It will be Halloween soon and yesterday there was
the Fall Arts show downtown. It was time
for my 1979 Mamiya 645 1000s to get some exercise hanging from my neck while
walking around.
I came across a re-enactment of how Prescott was in
the 1800s, and decided to take a few photos.
After I clicked once, a young man came to me curious
about my camera.
“That is an antique!” he started, “and I could hear
the shutter from 20 feet away.”
“It is the large mirror falling,” I said “yes, old
medium format cameras are not made for photo taking during a piano concerto.”

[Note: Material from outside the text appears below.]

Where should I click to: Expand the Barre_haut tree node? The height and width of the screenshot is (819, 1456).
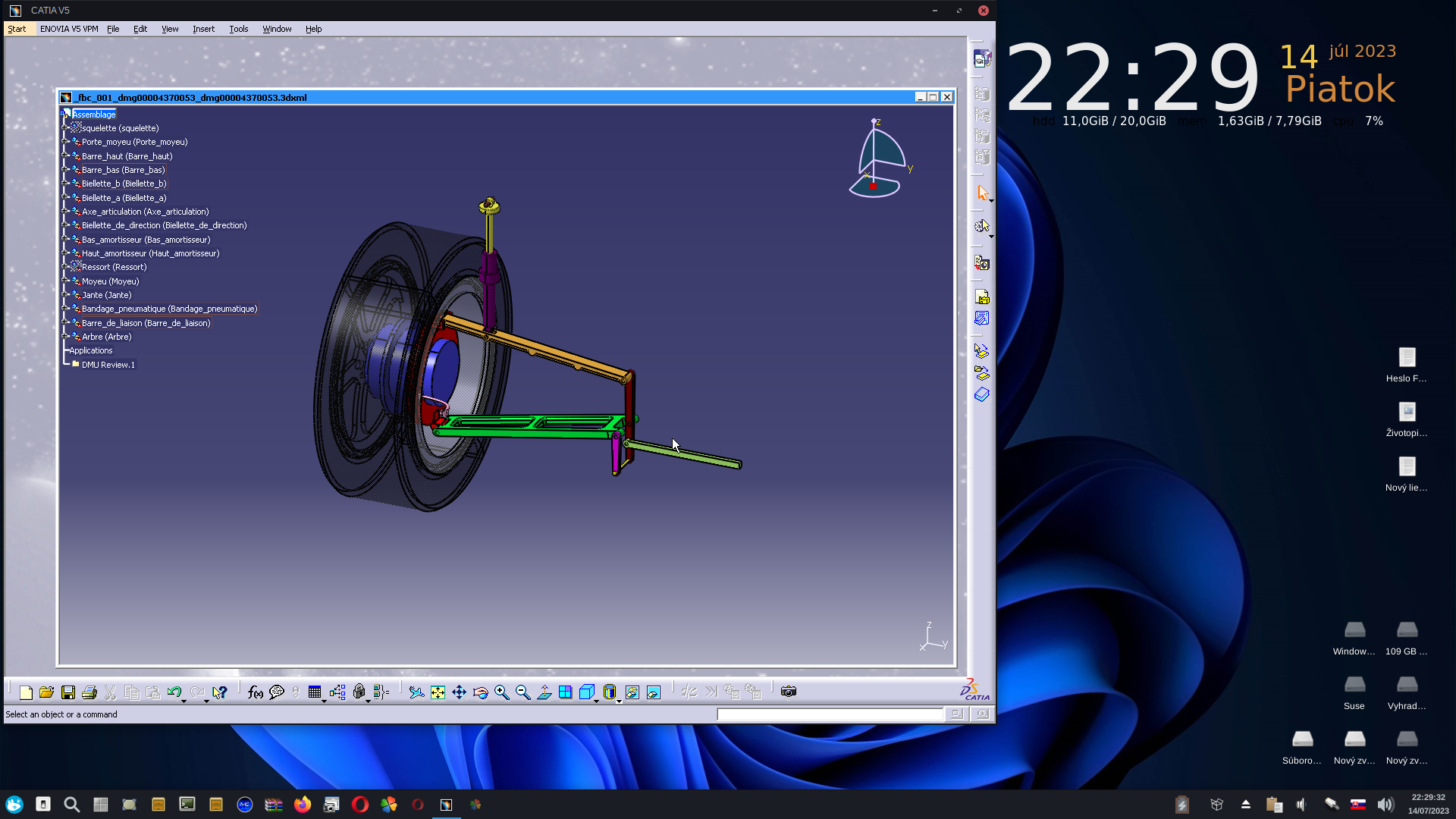click(x=66, y=156)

“My Nikon is mirrorless,” he proudly continued, “It
is the latest technology.”
I slowly winded the film turning the noisy winding
crank.
“And it has a crank?!”
“It does, just like cars had in the 1920s” I said in
a serious tone.
“So, you use film, an antique camera with a crank,
and try to focus through a waist screen. Tell me, why?”
“I suppose for the same reason some people still
enjoy driving and repairing vintage cars – for the companionship between tool
and user.”
He started laughing and I noticed he had perfect
teeth.
“Do you drive a vintage car?”
“Well, mine will qualify as vintage in 4 years and I
will get a plate that says so” I responded.

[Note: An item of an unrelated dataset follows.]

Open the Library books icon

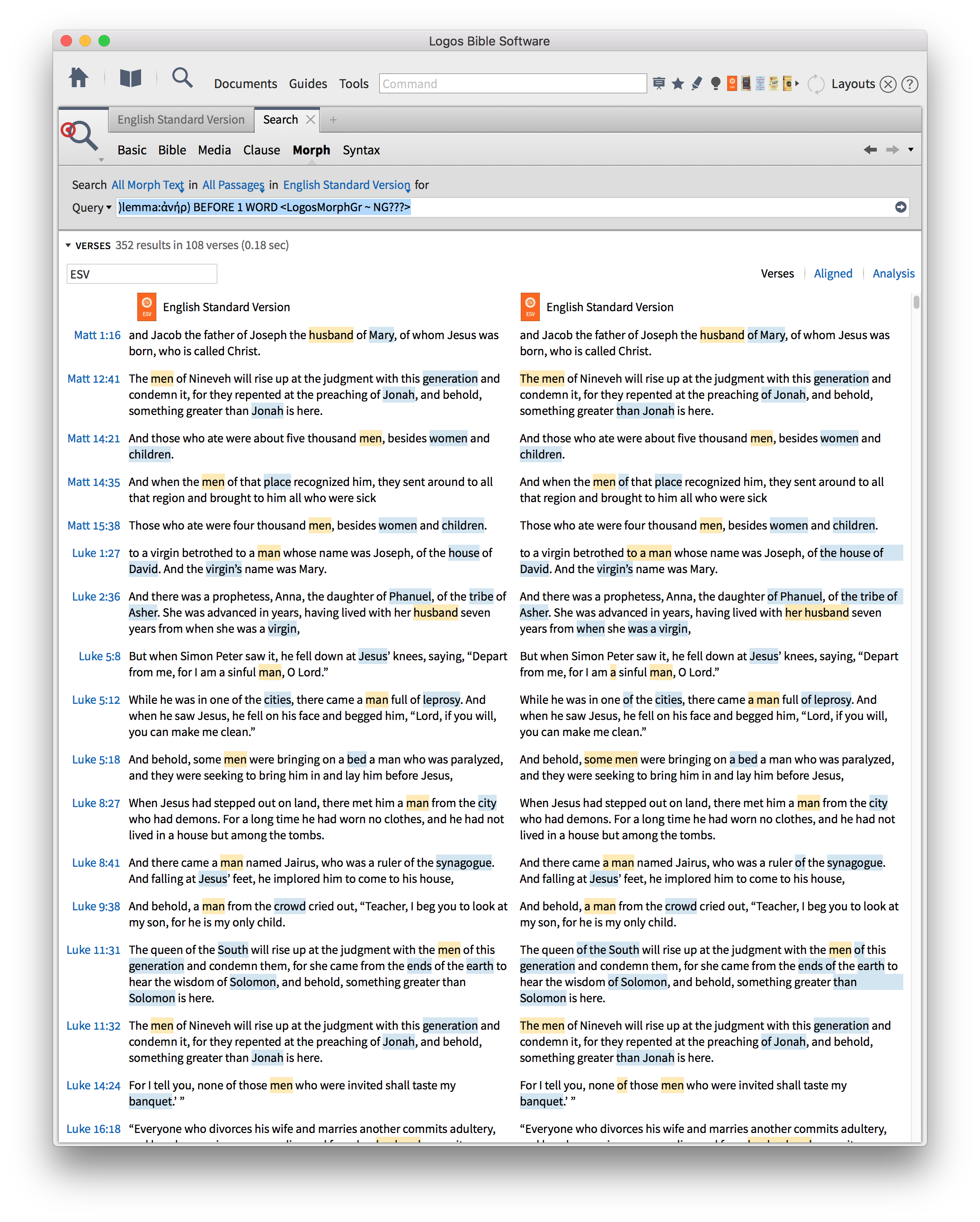click(130, 78)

At this point he was keen on seeing my photos.
“Can I find you on Facebook? Instagram? Snapchat?”
“Tell you what, you will not find me on any of these
sites. But I will give you the link too my blog – check it out after a couple
of days, since it will take me that long to develop the film, hang it to dry,
then use my 1950s enlarger in the darkroom to print photos, hang them to dry,
then scan them so I can post on my blog.”

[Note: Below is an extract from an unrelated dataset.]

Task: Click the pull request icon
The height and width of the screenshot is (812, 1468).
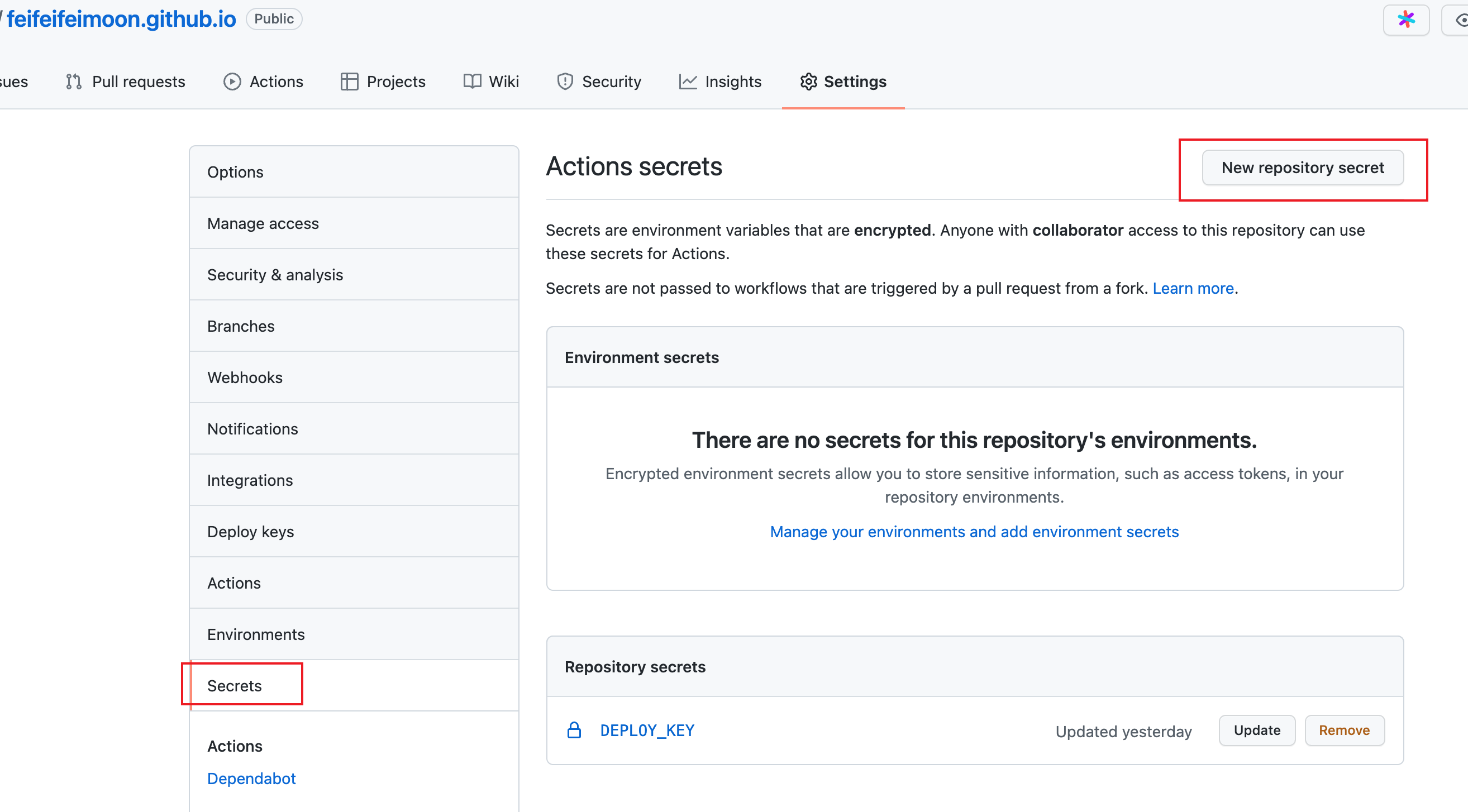Action: coord(74,82)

“And now a blog!” he exclaimed. “Yes, I will check.”
After he left, I wondered what my antique camera can
do that his mirrorless wonder cannot. As I was in thought, my eyes fell upon
the “MULTI” switch on the right of the camera body. That is for taking multiple
exposures on the same film frame. I had used it once decades ago just to try it
and the photos I got were not for street photography. Maybe for creative landscape
shots, but not for capturing events in the streets.
I had no idea if modern digital cameras can take
multiple exposures on the sensor they harbor. But I decided to try it on film.
… The photo at the outset is a double exposure – I switched
the lever to “MULTI” took one shot, cocked the shutter via the crank which now
did not advance the film, and took another shot a few seconds after the first
one. Of course by then my camera hold had slightly shifted and the enactors had
moved. So I had no idea what to expect, and even if that function still was working
on the Mamiya.
I find it an interesting composition, and of course
I love the Mamiya Sekor 150mm lens I used.
The woman shading her eyes from the sun has a second
“her” superposed lower, as my hold of the camera was lower for the second shot.
But she had already moved making the photo sequence an active one. Par contre,
the woman on the right had remained still, perfectly. The tree branches are
almost symmetrically placed in both shots, although the post upon which the
first woman is resting her left hand has a slight displacement due to my camera
movement between the shots. And, to the background of the first woman one can
discern a cowboy hat, and a woman with an umbrella.
The most
interesting movement is the man with a cowboy hat that is seen right in line
behind the head of the first woman and who was not in the frame with the first
shot – he had just walked by during the seconds between the two shots!
The photo at the outset was the first print I did of
that frame by exposing the photographic paper 10 seconds under the enlarger
light. The dark areas were contrasty but seem to be hiding more people and
events. So, I tried another print this time with 8 seconds exposure. Here is that photo:
This underexposed version tells a very different
story – the woman with umbrella was there all along holding hands with the man
wearing a cowboy hat, but the 10 seconds enlarger light exposure had totally
covered them in black! Now, we can see them both in the first shot, and also in
the second superimposed one as they too had moved forward and do not seem to be
holding hands. What I love about this detail is that we now have the couple in
profile in the first frame and in portraiture in the second – lovely!
… As I looked at the two printed photos and the
magic of double exposure on film, I could not resist thinking about the concept
of timespace in Quantum Mechanics. Simply put, some aspects of our space and
time that are continuous, freeze or stop “commuting”. Time is certainly a commuting concept – it moves
forward, but also can go back. Space is less easily understood as changing,
unless one thinks about the warping and expanding of the space concept proposed
by Einstein.
Quantum spacetime puts these two concepts together
and proposes that what was fluid, changing or moving can stop being so, or they
get “quantized” – hence the term “Quantum.”
Well, in double exposed film frames, the movement
and the space around the movement have been frozen yet we know they moved. And
the resulting new form, as if timespace, is now broken into smaller segments. In
a funny way, I think about this scenario as the “fabric of frozen movement” (my
definition.)
… More importantly, I wonder if the young man will
indeed check my blog and perhaps send me an email about his impression of the
photos.
Or, maybe he just went to his friends and said:
Guess
who I met today? A photographer stuck in
the 1950s! And he had to wind up his camera with a crank so it can shoot!!!”